MP3 and similar lossy compression is, well lossy. What does it remove? It converts the sampled data (which consists of periodically sampled air pressure data) to spectral data, i.e. the amount of intensity in any given frequency band at any given time. It then uses a psychoacoustic model of masking effects in the ear to figure out which frequency bands can be represented with lower precision. The masking effects are based on the assumption that if the cochlea is subjected to stimulation in one frequency band, it gets desensitized to stimulation in other bands.
If you imagine a sawtooth or square wave for example, they can be represented as a Fourier series of harmonics, ie a sum of a number of sine waves of various frequencies, amplitudes and phase positions. This corresponds well to how the ear perceives the audio.
Now let's compare some signals:
This is a 440 Hz sawtooth wave generated in Adobe Audition. The ringing near the edges is caused by the waveform display's interpolation/bandlimiting (sinc perhaps?) Disregard that and look at the dots, which are the sample values, which line up to form a ramp. The spectral view shows a gradual decrease in intensity as frequency increases.
This could be a part of a straight line segment in the demo.
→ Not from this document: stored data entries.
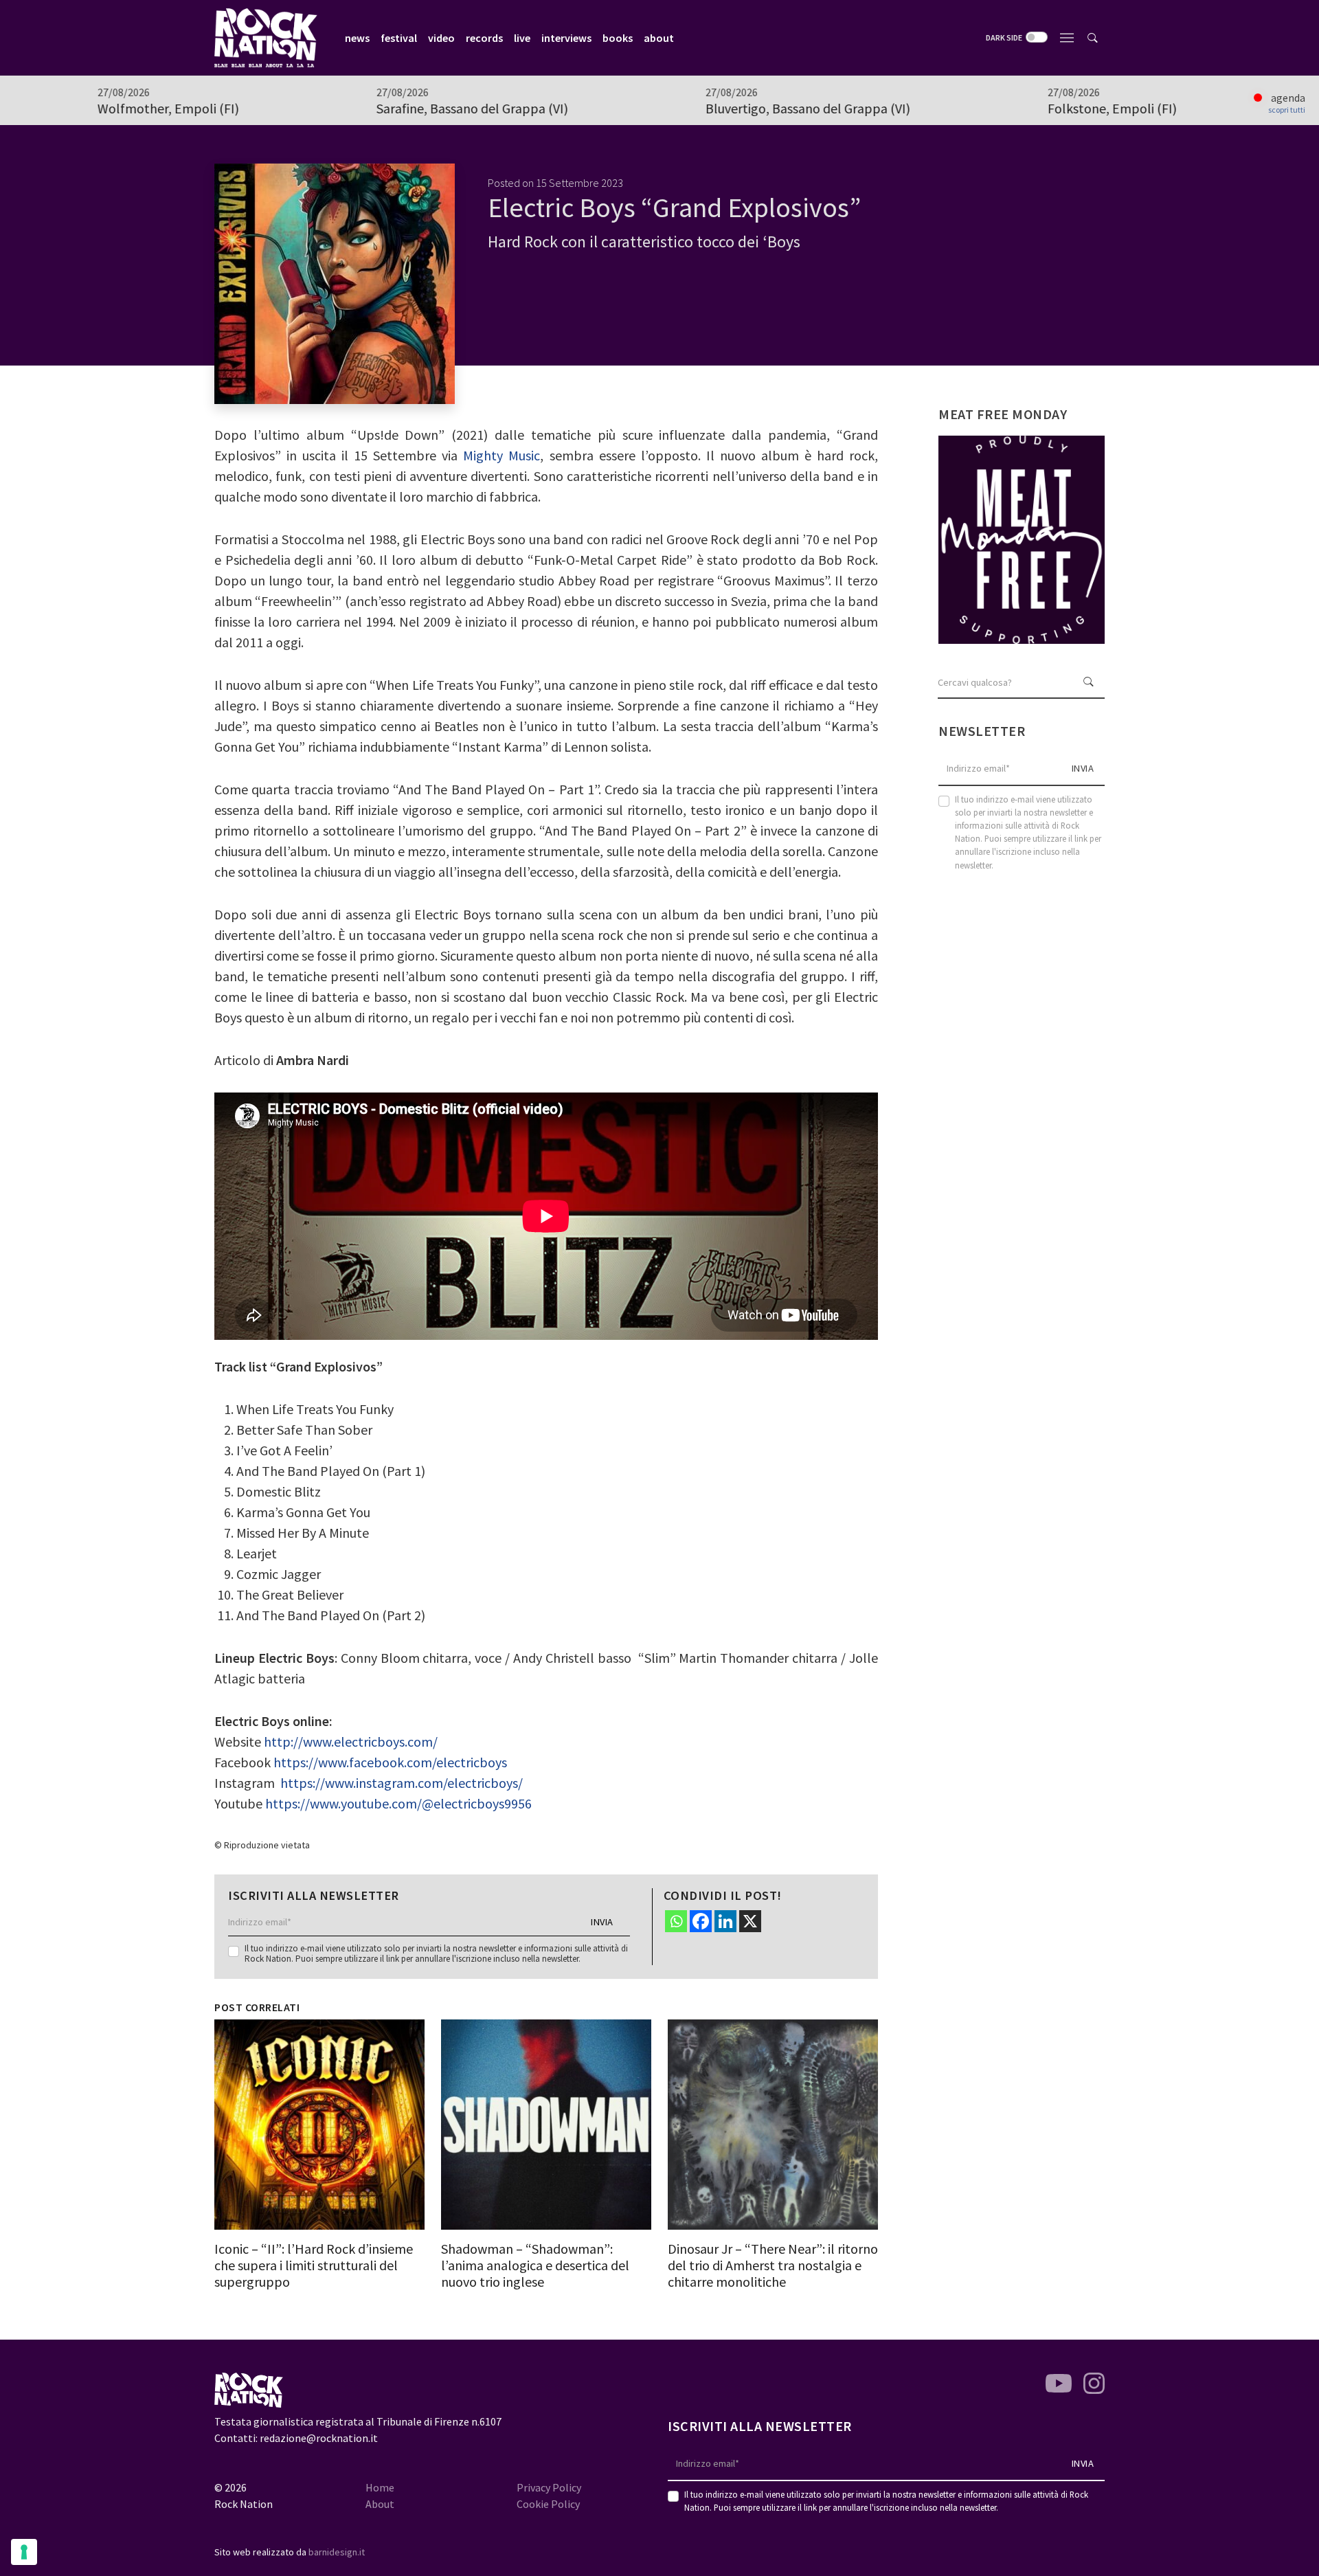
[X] (750, 1921)
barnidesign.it (336, 2552)
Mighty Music (501, 455)
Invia (602, 1922)
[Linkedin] (725, 1921)
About (379, 2504)
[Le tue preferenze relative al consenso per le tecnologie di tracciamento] (24, 2552)
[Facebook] (701, 1921)
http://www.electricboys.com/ (351, 1741)
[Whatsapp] (676, 1921)
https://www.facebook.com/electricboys (390, 1762)
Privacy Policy (549, 2487)
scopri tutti (1286, 110)
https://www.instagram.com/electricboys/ (401, 1782)
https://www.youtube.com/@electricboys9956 (398, 1803)
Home (379, 2487)
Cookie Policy (548, 2504)
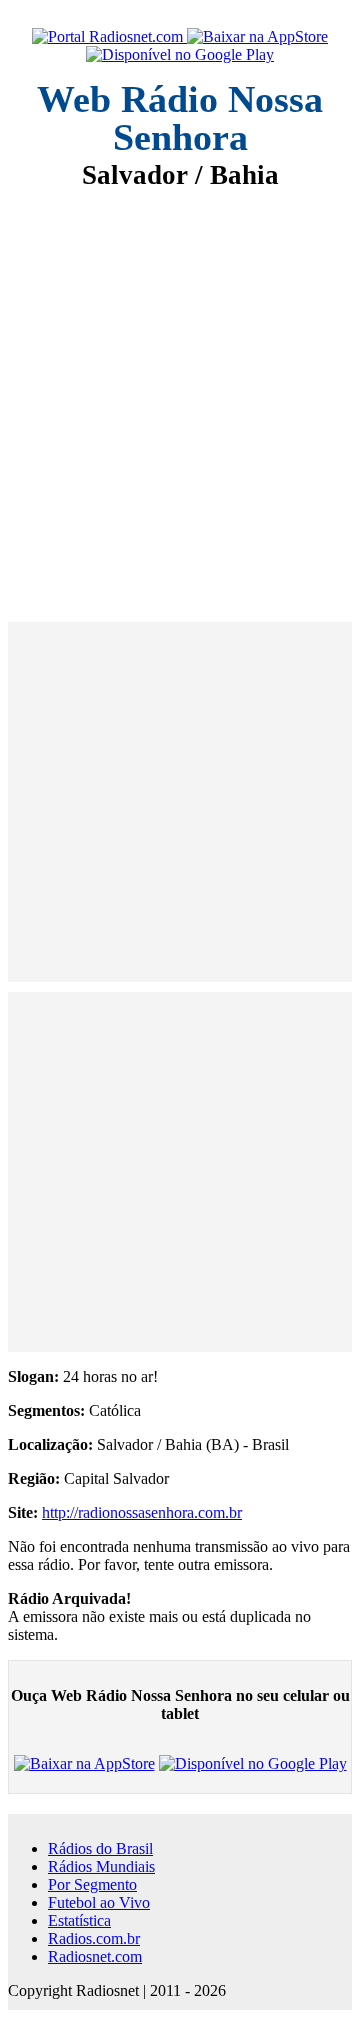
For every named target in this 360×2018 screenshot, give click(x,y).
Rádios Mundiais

Now let's look at the same data after a round of 96 kbps MP3 compression. This an intentionally low bitrate to show the effects more clearly, but the same principle applies to all lossy audio compression. The waveform is noticeably squiggly, and the spectral view shows how the harmonics don't simply decrease as frequency increases, but vary a lot. For example, the bands near 6000 and 9000 Hz are noticeably lower in amplitude. And all content above 17 kHz is simple filtered away. The individual harmonics are also likely phase shifted, ie shifted slightly back or forth in time.
The human ear doesn't particularly care if the samples are lined up in a straight line (or some otherwise perfect representation) as long as it stimulates the right portions of the cochlea, but the smallest squiggle on the line will show up as a similar squiggle on the oscilloscope.
However, it's not simply the waveform that matters, but the relation between the channels. MP3 assumes that the ear cannnot locate high frequency sounds above at higher frequency and reduces the stereo imaging for higher frequencies in order to save space. This is also detrimental to the quality of the image shown on the oscilloscope, among other things, for sharp corners.
Another aspect is the update rate of the oscilloscope. Any analog scope beats cheapo digitals like the Rigol DS1052 by kilometers.
Yet another thing that matters is AC coupling, and which frequency it occurs at. (AC coupling is really just a HP filter at some selected frequency.) Soundcards are typically AC coupled, probably in order not to set people's headphones on fire from a residual DC current. However, a demo like this is most likely designed to work under that condition.